### What to work on
An exact copy of the data below is required; return it in full.

▬▬▬▬▬▬

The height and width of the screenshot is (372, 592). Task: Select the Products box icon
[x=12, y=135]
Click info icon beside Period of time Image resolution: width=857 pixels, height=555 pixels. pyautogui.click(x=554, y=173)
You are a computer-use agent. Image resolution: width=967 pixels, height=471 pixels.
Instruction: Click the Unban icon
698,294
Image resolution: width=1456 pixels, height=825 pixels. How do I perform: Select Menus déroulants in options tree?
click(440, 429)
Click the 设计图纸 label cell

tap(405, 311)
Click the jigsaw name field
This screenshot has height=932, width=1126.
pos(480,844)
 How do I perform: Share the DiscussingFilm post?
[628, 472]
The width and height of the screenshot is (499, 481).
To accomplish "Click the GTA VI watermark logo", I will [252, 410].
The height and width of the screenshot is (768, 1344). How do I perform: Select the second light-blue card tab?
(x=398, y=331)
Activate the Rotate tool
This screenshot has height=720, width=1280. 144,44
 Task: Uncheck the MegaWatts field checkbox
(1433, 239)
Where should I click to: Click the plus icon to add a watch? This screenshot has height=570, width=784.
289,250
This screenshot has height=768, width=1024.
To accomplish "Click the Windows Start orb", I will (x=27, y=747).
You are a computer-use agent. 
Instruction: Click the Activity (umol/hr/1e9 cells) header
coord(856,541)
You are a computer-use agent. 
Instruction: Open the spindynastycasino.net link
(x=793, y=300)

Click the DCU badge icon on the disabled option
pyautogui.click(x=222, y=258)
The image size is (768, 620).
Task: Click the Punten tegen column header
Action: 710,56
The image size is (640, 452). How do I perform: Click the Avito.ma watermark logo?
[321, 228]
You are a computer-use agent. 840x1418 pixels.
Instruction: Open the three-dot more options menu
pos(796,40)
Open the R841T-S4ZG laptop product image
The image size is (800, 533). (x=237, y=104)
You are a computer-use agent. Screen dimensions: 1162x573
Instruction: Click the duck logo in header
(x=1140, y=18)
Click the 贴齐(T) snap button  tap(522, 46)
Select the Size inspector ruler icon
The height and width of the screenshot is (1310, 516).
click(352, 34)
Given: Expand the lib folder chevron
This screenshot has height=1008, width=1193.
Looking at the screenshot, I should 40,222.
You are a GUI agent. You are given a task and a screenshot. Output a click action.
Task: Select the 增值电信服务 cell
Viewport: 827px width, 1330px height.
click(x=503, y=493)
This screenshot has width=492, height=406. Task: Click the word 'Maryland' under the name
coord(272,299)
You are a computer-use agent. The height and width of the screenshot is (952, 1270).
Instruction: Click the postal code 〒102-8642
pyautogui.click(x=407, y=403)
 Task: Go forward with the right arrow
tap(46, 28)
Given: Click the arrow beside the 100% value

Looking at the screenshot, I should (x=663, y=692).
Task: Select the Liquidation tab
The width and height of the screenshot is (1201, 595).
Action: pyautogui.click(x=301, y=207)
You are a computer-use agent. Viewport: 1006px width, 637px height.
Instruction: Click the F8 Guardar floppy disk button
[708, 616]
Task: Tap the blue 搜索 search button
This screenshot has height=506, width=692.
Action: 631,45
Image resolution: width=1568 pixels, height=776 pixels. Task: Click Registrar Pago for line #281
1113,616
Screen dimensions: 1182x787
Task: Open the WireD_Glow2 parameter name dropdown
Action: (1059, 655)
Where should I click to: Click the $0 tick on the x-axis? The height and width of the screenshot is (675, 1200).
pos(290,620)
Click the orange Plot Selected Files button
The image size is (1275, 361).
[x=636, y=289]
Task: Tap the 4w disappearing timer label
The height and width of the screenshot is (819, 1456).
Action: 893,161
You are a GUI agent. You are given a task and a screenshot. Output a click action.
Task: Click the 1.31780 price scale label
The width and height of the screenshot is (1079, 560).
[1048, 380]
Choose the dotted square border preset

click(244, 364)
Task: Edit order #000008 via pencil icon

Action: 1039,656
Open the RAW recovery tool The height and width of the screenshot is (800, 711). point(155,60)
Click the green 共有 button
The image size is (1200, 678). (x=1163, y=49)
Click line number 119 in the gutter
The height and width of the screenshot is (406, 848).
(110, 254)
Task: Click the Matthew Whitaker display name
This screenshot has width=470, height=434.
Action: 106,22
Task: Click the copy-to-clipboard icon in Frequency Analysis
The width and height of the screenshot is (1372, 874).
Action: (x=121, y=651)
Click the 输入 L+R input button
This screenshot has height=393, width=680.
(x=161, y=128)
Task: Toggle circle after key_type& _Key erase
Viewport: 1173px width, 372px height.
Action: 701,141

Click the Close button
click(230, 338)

▬▬▬▬▬▬

### Task result
The height and width of the screenshot is (372, 592). Task: Select the Products box icon
[x=12, y=135]
Click info icon beside Period of time Image resolution: width=857 pixels, height=555 pixels. pyautogui.click(x=554, y=173)
You are a computer-use agent. Image resolution: width=967 pixels, height=471 pixels.
Instruction: Click the Unban icon
698,294
Image resolution: width=1456 pixels, height=825 pixels. How do I perform: Select Menus déroulants in options tree?
click(440, 429)
Click the 设计图纸 label cell

tap(405, 311)
Click the jigsaw name field
This screenshot has height=932, width=1126.
pos(480,844)
 How do I perform: Share the DiscussingFilm post?
[628, 472]
The width and height of the screenshot is (499, 481).
To accomplish "Click the GTA VI watermark logo", I will [252, 410].
The height and width of the screenshot is (768, 1344). How do I perform: Select the second light-blue card tab?
(x=398, y=331)
Activate the Rotate tool
This screenshot has height=720, width=1280. 144,44
 Task: Uncheck the MegaWatts field checkbox
(1433, 239)
Where should I click to: Click the plus icon to add a watch? This screenshot has height=570, width=784.
289,250
This screenshot has height=768, width=1024.
To accomplish "Click the Windows Start orb", I will (x=27, y=747).
You are a computer-use agent. 
Instruction: Click the Activity (umol/hr/1e9 cells) header
coord(856,541)
You are a computer-use agent. 
Instruction: Open the spindynastycasino.net link
(x=793, y=300)

Click the DCU badge icon on the disabled option
pyautogui.click(x=222, y=258)
The image size is (768, 620).
Task: Click the Punten tegen column header
Action: 710,56
The image size is (640, 452). How do I perform: Click the Avito.ma watermark logo?
[321, 228]
You are a computer-use agent. 840x1418 pixels.
Instruction: Open the three-dot more options menu
pos(796,40)
Open the R841T-S4ZG laptop product image
The image size is (800, 533). (x=237, y=104)
You are a computer-use agent. Screen dimensions: 1162x573
Instruction: Click the duck logo in header
(x=1140, y=18)
Click the 贴齐(T) snap button  tap(522, 46)
Select the Size inspector ruler icon
The height and width of the screenshot is (1310, 516).
click(352, 34)
Given: Expand the lib folder chevron
This screenshot has height=1008, width=1193.
Looking at the screenshot, I should 40,222.
You are a GUI agent. You are given a task and a screenshot. Output a click action.
Task: Select the 增值电信服务 cell
Viewport: 827px width, 1330px height.
click(x=503, y=493)
This screenshot has width=492, height=406. Task: Click the word 'Maryland' under the name
coord(272,299)
You are a computer-use agent. The height and width of the screenshot is (952, 1270).
Instruction: Click the postal code 〒102-8642
pyautogui.click(x=407, y=403)
 Task: Go forward with the right arrow
tap(46, 28)
Given: Click the arrow beside the 100% value

Looking at the screenshot, I should (x=663, y=692).
Task: Select the Liquidation tab
The width and height of the screenshot is (1201, 595).
Action: pyautogui.click(x=301, y=207)
You are a computer-use agent. Viewport: 1006px width, 637px height.
Instruction: Click the F8 Guardar floppy disk button
[708, 616]
Task: Tap the blue 搜索 search button
This screenshot has height=506, width=692.
Action: 631,45
Image resolution: width=1568 pixels, height=776 pixels. Task: Click Registrar Pago for line #281
1113,616
Screen dimensions: 1182x787
Task: Open the WireD_Glow2 parameter name dropdown
Action: (1059, 655)
Where should I click to: Click the $0 tick on the x-axis? The height and width of the screenshot is (675, 1200).
pos(290,620)
Click the orange Plot Selected Files button
The image size is (1275, 361).
[x=636, y=289]
Task: Tap the 4w disappearing timer label
The height and width of the screenshot is (819, 1456).
Action: 893,161
You are a GUI agent. You are given a task and a screenshot. Output a click action.
Task: Click the 1.31780 price scale label
The width and height of the screenshot is (1079, 560).
[1048, 380]
Choose the dotted square border preset

click(244, 364)
Task: Edit order #000008 via pencil icon

Action: 1039,656
Open the RAW recovery tool The height and width of the screenshot is (800, 711). point(155,60)
Click the green 共有 button
The image size is (1200, 678). (x=1163, y=49)
Click line number 119 in the gutter
The height and width of the screenshot is (406, 848).
(110, 254)
Task: Click the Matthew Whitaker display name
This screenshot has width=470, height=434.
Action: 106,22
Task: Click the copy-to-clipboard icon in Frequency Analysis
The width and height of the screenshot is (1372, 874).
Action: (x=121, y=651)
Click the 输入 L+R input button
This screenshot has height=393, width=680.
(x=161, y=128)
Task: Toggle circle after key_type& _Key erase
Viewport: 1173px width, 372px height.
Action: 701,141

Click the Close button
click(230, 338)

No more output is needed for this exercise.